--- Supplied data ---

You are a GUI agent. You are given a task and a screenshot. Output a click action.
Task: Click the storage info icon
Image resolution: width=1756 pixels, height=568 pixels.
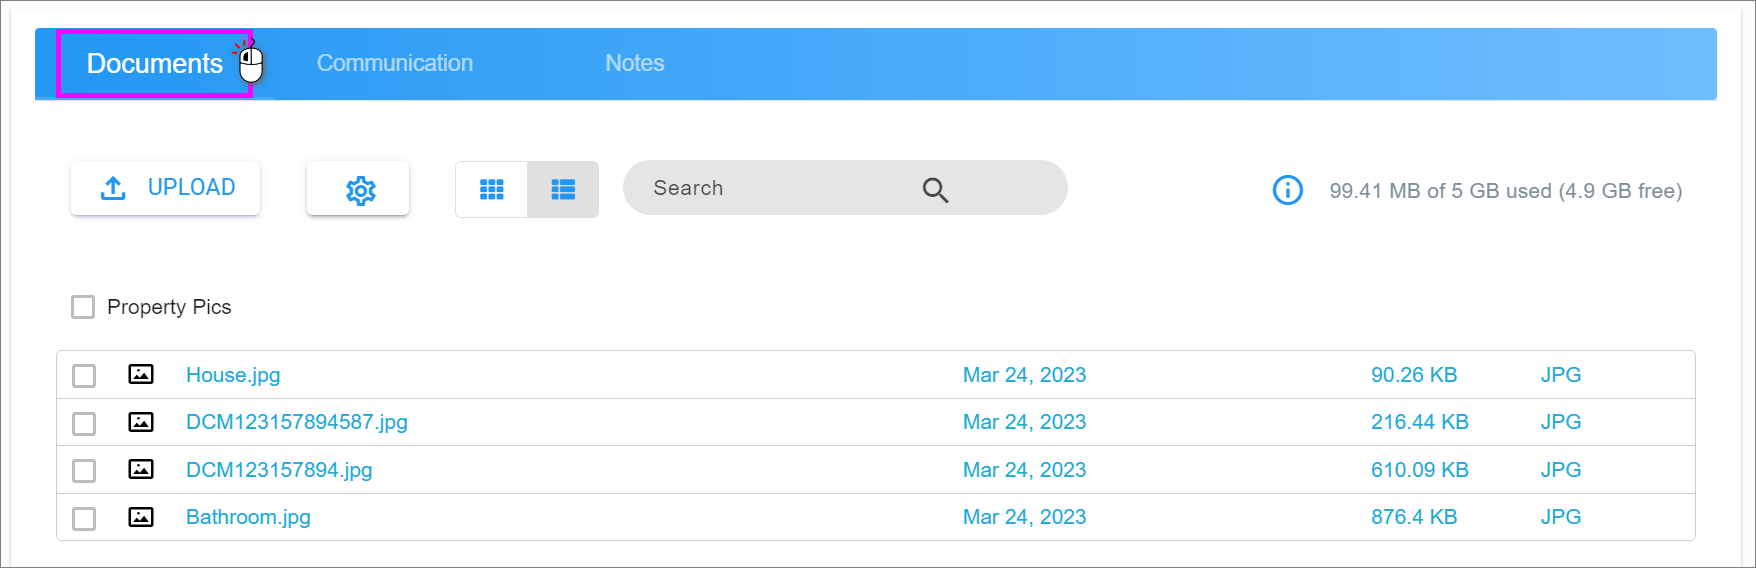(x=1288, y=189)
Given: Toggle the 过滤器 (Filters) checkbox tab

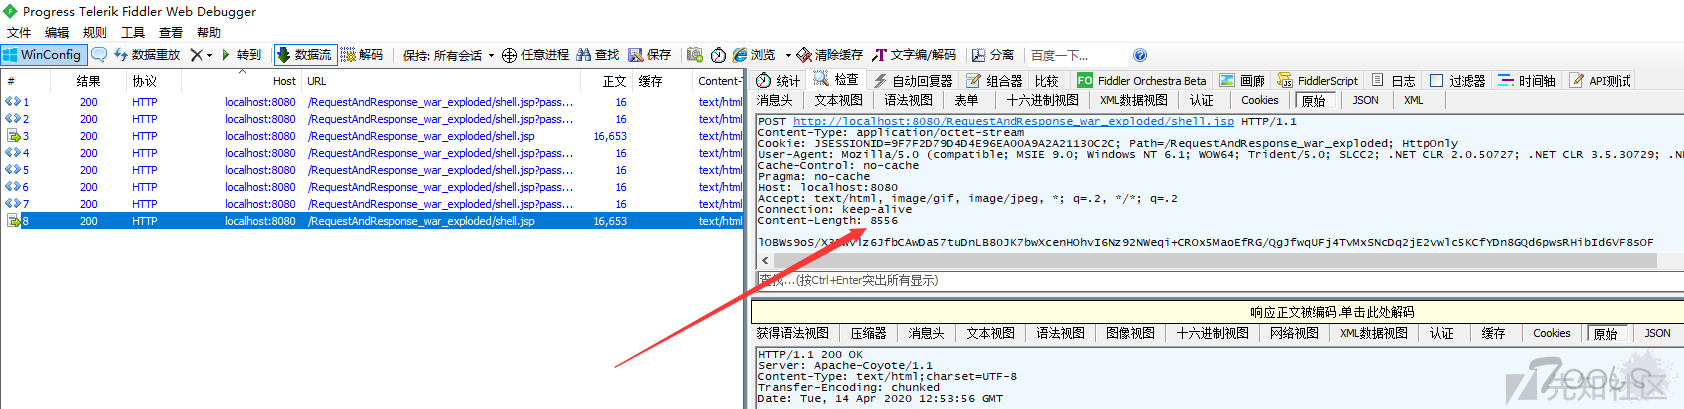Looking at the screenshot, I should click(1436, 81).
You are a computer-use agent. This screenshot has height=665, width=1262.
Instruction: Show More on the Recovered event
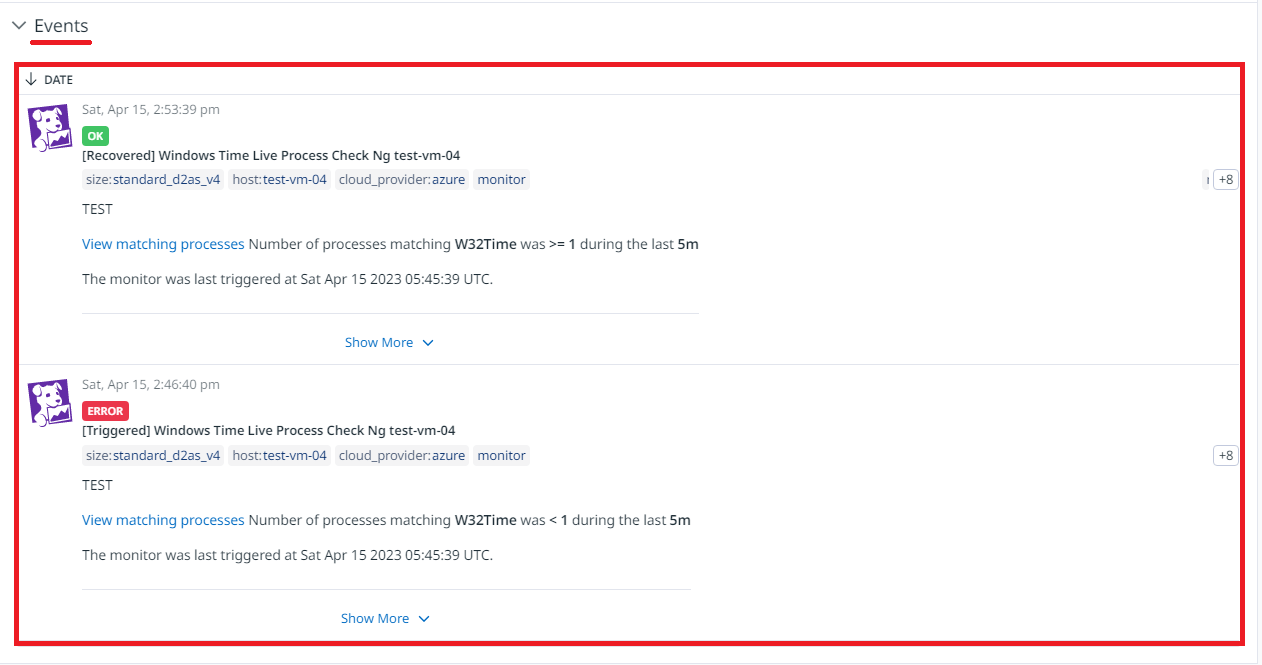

---

**Exercise**
Pictures aside, repeat every line of the data above exactly.

**Exercise answer**
You are a GUI agent. You are given a task and a screenshot. Output a click action.
Task: Click the storage info icon
Image resolution: width=1756 pixels, height=568 pixels.
(x=1288, y=189)
Given: Toggle the 过滤器 (Filters) checkbox tab

Looking at the screenshot, I should click(1436, 81).
You are a computer-use agent. This screenshot has height=665, width=1262.
Instruction: Show More on the Recovered event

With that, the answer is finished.